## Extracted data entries
------------------------------------------------------------

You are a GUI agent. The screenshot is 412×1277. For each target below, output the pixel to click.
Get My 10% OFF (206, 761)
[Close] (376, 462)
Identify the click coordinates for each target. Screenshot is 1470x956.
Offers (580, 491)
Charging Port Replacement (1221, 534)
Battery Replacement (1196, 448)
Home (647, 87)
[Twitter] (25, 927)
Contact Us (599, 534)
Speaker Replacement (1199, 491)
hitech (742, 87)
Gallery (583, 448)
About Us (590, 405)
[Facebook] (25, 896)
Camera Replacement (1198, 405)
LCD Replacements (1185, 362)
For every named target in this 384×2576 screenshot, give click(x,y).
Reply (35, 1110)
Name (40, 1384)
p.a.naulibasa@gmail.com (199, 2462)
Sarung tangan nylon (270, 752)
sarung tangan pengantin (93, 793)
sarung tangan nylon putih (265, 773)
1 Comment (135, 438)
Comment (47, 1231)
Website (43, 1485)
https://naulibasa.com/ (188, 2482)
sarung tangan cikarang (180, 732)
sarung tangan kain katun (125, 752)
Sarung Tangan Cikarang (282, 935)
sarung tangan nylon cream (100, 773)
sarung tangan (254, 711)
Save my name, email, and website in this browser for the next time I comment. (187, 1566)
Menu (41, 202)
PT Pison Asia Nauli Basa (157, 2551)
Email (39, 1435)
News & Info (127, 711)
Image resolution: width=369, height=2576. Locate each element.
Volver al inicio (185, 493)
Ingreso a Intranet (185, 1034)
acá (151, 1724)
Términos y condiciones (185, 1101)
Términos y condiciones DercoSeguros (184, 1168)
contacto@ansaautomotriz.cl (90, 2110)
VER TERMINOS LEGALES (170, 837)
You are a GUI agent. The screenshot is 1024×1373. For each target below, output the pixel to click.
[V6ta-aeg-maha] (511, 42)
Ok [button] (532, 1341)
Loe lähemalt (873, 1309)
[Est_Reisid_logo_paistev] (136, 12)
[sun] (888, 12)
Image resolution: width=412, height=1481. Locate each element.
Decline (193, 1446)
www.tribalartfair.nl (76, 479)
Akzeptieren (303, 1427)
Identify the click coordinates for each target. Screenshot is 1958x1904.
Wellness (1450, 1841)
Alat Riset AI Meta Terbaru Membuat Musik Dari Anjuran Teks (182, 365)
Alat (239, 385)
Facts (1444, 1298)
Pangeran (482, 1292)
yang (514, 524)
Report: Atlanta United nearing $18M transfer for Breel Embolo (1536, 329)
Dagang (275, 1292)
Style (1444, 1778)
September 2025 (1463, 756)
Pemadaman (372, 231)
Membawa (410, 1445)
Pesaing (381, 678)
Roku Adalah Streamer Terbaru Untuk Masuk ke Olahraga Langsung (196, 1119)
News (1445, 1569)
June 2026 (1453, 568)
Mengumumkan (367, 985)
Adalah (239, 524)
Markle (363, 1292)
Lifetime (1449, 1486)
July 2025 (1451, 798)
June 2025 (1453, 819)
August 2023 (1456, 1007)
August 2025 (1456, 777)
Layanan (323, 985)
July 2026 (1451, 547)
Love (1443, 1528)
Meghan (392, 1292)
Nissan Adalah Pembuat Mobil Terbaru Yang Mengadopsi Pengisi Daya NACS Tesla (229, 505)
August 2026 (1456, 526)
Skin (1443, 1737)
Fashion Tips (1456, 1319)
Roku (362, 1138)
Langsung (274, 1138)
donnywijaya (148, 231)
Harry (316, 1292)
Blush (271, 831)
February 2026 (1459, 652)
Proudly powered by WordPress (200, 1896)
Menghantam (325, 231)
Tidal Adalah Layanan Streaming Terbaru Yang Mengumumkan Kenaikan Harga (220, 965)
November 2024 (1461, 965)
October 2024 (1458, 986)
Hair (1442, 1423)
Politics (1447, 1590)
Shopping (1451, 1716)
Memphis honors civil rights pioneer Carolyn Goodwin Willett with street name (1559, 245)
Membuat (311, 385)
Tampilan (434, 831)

------------------------------------------------------------

## What you need to do
Generate a verbatim printout of all the entries.

## Response box
You are a GUI agent. The screenshot is 412×1277. For each target below, output the pixel to click.
Get My 10% OFF (206, 761)
[Close] (376, 462)
Identify the click coordinates for each target. Screenshot is 1470x956.
Offers (580, 491)
Charging Port Replacement (1221, 534)
Battery Replacement (1196, 448)
Home (647, 87)
[Twitter] (25, 927)
Contact Us (599, 534)
Speaker Replacement (1199, 491)
hitech (742, 87)
Gallery (583, 448)
About Us (590, 405)
[Facebook] (25, 896)
Camera Replacement (1198, 405)
LCD Replacements (1185, 362)
For every named target in this 384×2576 screenshot, give click(x,y).
Reply (35, 1110)
Name (40, 1384)
p.a.naulibasa@gmail.com (199, 2462)
Sarung tangan nylon (270, 752)
sarung tangan pengantin (93, 793)
sarung tangan nylon putih (265, 773)
1 Comment (135, 438)
Comment (47, 1231)
Website (43, 1485)
https://naulibasa.com/ (188, 2482)
sarung tangan cikarang (180, 732)
sarung tangan kain katun (125, 752)
Sarung Tangan Cikarang (282, 935)
sarung tangan nylon cream (100, 773)
sarung tangan (254, 711)
Save my name, email, and website in this browser for the next time I comment. (187, 1566)
Menu (41, 202)
PT Pison Asia Nauli Basa (157, 2551)
Email (39, 1435)
News & Info (127, 711)
Image resolution: width=369, height=2576. Locate each element.
Volver al inicio (185, 493)
Ingreso a Intranet (185, 1034)
acá (151, 1724)
Términos y condiciones (185, 1101)
Términos y condiciones DercoSeguros (184, 1168)
contacto@ansaautomotriz.cl (90, 2110)
VER TERMINOS LEGALES (170, 837)
You are a GUI agent. The screenshot is 1024×1373. For each target below, output the pixel to click.
[V6ta-aeg-maha] (511, 42)
Ok [button] (532, 1341)
Loe lähemalt (873, 1309)
[Est_Reisid_logo_paistev] (136, 12)
[sun] (888, 12)
Image resolution: width=412, height=1481. Locate each element.
Decline (193, 1446)
www.tribalartfair.nl (76, 479)
Akzeptieren (303, 1427)
Identify the click coordinates for each target. Screenshot is 1958x1904.
Wellness (1450, 1841)
Alat Riset AI Meta Terbaru Membuat Musik Dari Anjuran Teks (182, 365)
Alat (239, 385)
Facts (1444, 1298)
Pangeran (482, 1292)
yang (514, 524)
Report: Atlanta United nearing $18M transfer for Breel Embolo (1536, 329)
Dagang (275, 1292)
Style (1444, 1778)
September 2025 (1463, 756)
Pemadaman (372, 231)
Membawa (410, 1445)
Pesaing (381, 678)
Roku Adalah Streamer Terbaru Untuk Masuk ke Olahraga Langsung (196, 1119)
News (1445, 1569)
June 2026 (1453, 568)
Mengumumkan (367, 985)
Adalah (239, 524)
Markle (363, 1292)
Lifetime (1449, 1486)
July 2025 (1451, 798)
June 2025 (1453, 819)
August 2023 (1456, 1007)
August 2025 (1456, 777)
Layanan (323, 985)
July 2026 (1451, 547)
Love (1443, 1528)
Meghan (392, 1292)
Nissan Adalah Pembuat Mobil Terbaru Yang Mengadopsi Pengisi Daya NACS Tesla (229, 505)
August 2026 (1456, 526)
Skin (1443, 1737)
Fashion Tips (1456, 1319)
Roku (362, 1138)
Langsung (274, 1138)
donnywijaya (148, 231)
Harry (316, 1292)
Blush (271, 831)
February 2026 (1459, 652)
Proudly powered by WordPress (200, 1896)
Menghantam (325, 231)
Tidal Adalah Layanan Streaming Terbaru Yang Mengumumkan Kenaikan Harga (220, 965)
November 2024 (1461, 965)
October 2024 (1458, 986)
Hair (1442, 1423)
Politics (1447, 1590)
Shopping (1451, 1716)
Memphis honors civil rights pioneer Carolyn Goodwin Willett with street name (1559, 245)
Membuat (311, 385)
Tampilan (434, 831)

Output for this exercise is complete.